Animal Farm merupakan novel alegori politik yang ditulis Orwell pada masa Perang Dunia II sebagai satire atas totaliterisme Uni Soviet. Dianugerahi Retro HugoAward (1996) untuk novela terbaik dan Prometheus Hall of Fame Award (2011), Animal Farm menjadi mahakarya Orwell yang melejitkan namanya.


•••


Resensinya:

Rasa-rasanya kalau membahas buku setipis 140 halaman ini bisa-bisa jadi sebuah karya tulis tersendiri. Sebagian besar yang telah membaca tentu bersepakat bahwa penulis membuat Animal Farm sebagai satu karya sastra yang diparalelkan dengan peristiwa Revolusi Rusia kala itu. Kala itu. Sementara dalam pandangan saya tentang buku ini: terlalu kompleks.
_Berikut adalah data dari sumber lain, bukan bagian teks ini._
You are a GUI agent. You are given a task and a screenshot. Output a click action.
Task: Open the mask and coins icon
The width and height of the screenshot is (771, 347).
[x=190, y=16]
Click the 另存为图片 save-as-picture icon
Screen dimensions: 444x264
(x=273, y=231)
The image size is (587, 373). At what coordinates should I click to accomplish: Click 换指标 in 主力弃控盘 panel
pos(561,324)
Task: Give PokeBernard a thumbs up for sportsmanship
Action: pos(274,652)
Banyak hal yang saya dapatkan usai menamatkan buku ini, terutama pesan-pesan ideologi yang bertebaran di sana-sini, dan itu tidak sekadar perihal isu politik beserta saudaranya yang bernama kekuasaan. 


Mengesampingkan konon katanya Animal Farm lahir sebagai satire atas gaya kepemimpinan Soviet saat itu yang menganut ideologi tertutup, saya lebih menyoroti bahwa legenda Peternakan Binatang ini sebagai simbol legitimasi sebuah negara dengan beragam pernak-pernik peristiwa yang dialami di banyak negara.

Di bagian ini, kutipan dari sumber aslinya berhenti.